[Records contained in a dataset]
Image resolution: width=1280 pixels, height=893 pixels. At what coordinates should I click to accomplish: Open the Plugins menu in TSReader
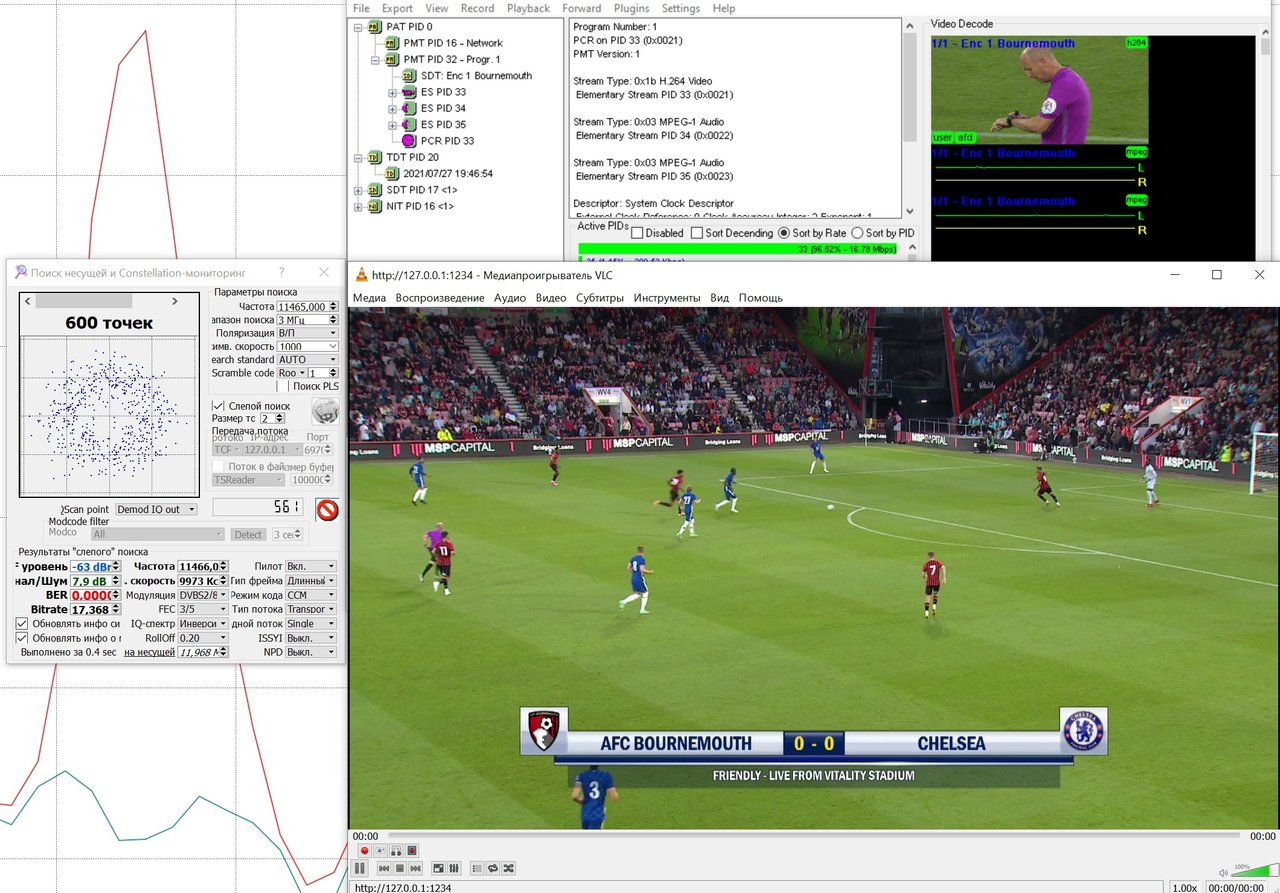coord(631,8)
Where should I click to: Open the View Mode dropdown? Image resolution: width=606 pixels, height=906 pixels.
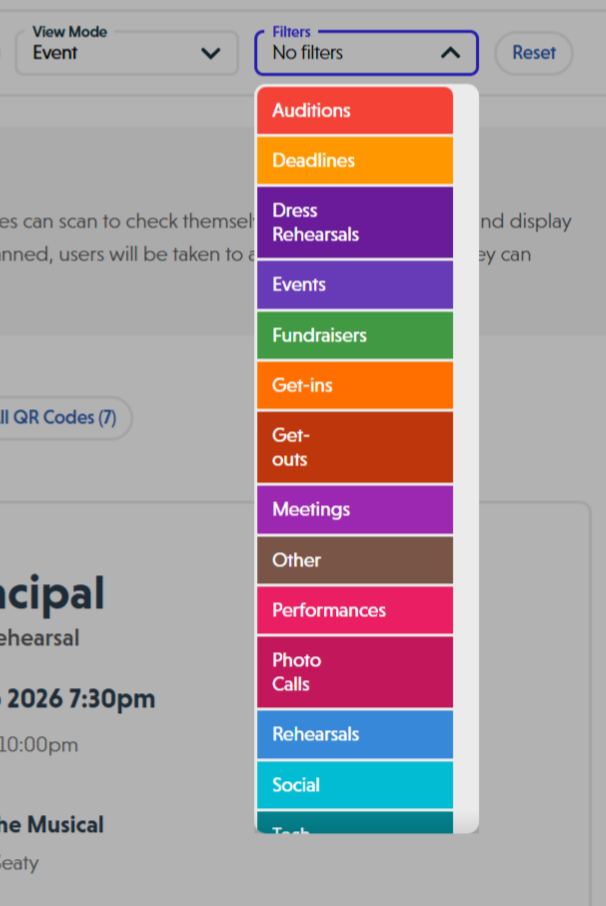pos(126,53)
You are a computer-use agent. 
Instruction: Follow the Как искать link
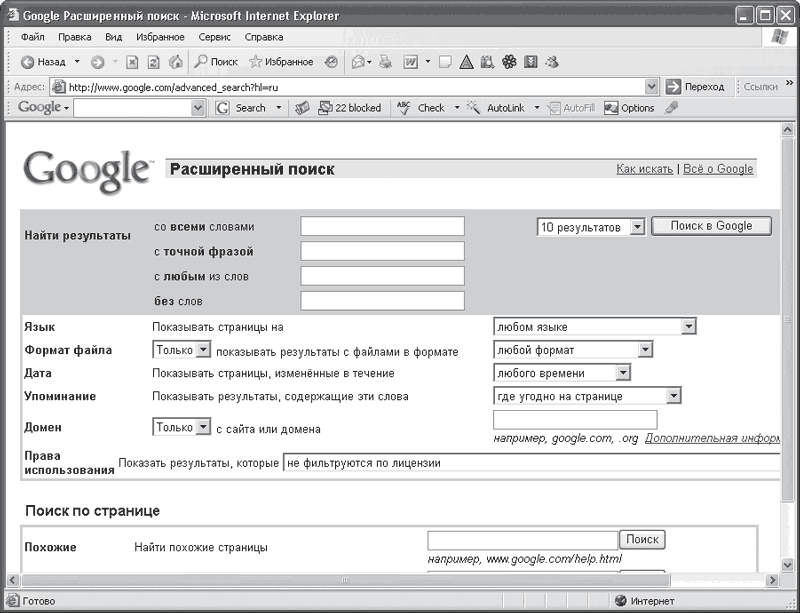[644, 169]
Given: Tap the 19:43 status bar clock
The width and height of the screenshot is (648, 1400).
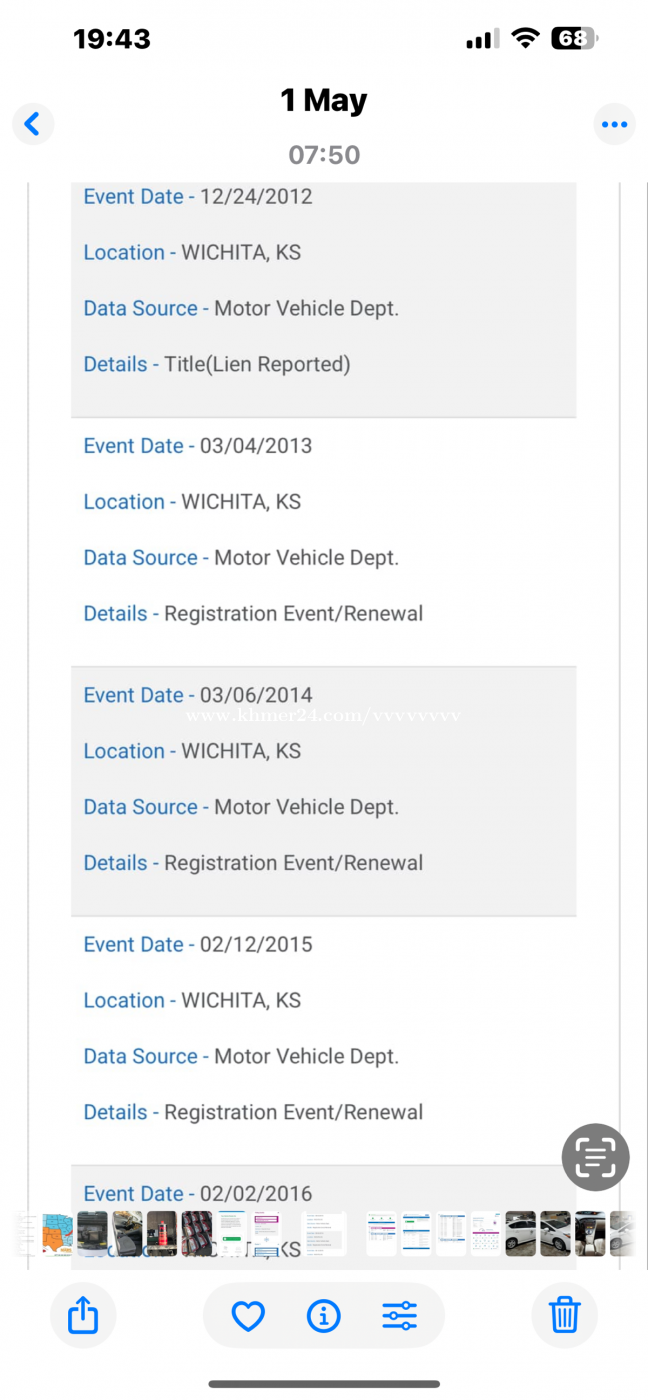Looking at the screenshot, I should pyautogui.click(x=112, y=39).
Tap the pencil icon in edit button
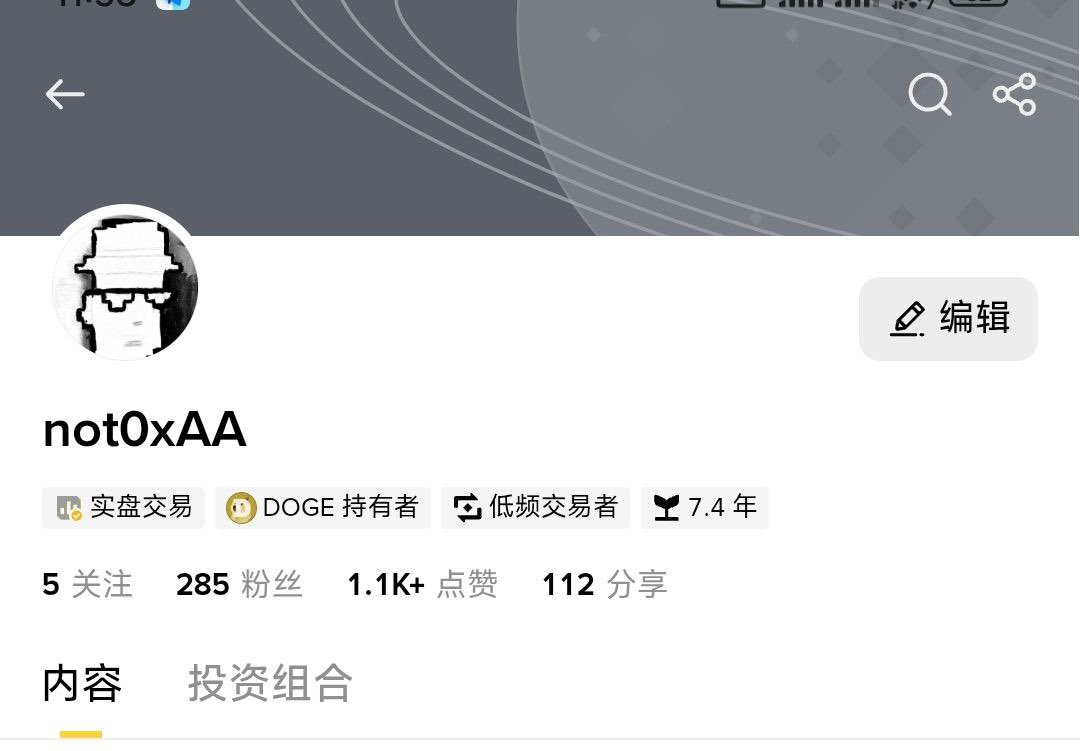Image resolution: width=1080 pixels, height=751 pixels. 907,318
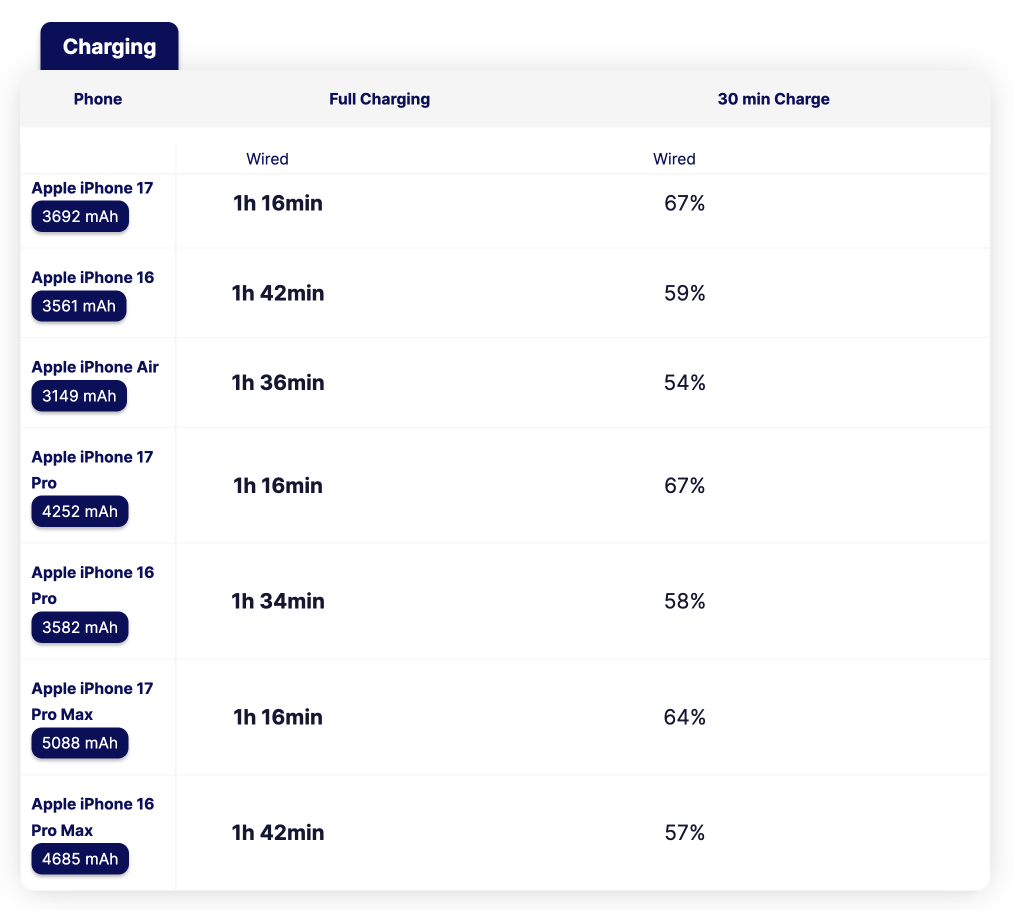
Task: Open the Apple iPhone 17 link
Action: [92, 188]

### WHAT THE EXERCISE ASKS
Update every item above by replacing "Tap" with "Press" and keeping the rest unchanged. Leave the pictures out of your answer.

### SOLUTION TO THIS PROBLEM
Image resolution: width=1280 pixels, height=893 pixels. At what coordinates should I click to accomplish: Open the Plugins menu in TSReader
coord(631,8)
Where should I click to: Open the View Mode dropdown? Image resolution: width=606 pixels, height=906 pixels.
pos(126,53)
You are a computer-use agent. 
Instruction: Follow the Как искать link
[644, 169]
Given: Press the 19:43 status bar clock
The width and height of the screenshot is (648, 1400).
Looking at the screenshot, I should pyautogui.click(x=112, y=39).
Press the pencil icon in edit button
Image resolution: width=1080 pixels, height=751 pixels. 907,318
Task: Open the Apple iPhone 17 link
Action: [92, 188]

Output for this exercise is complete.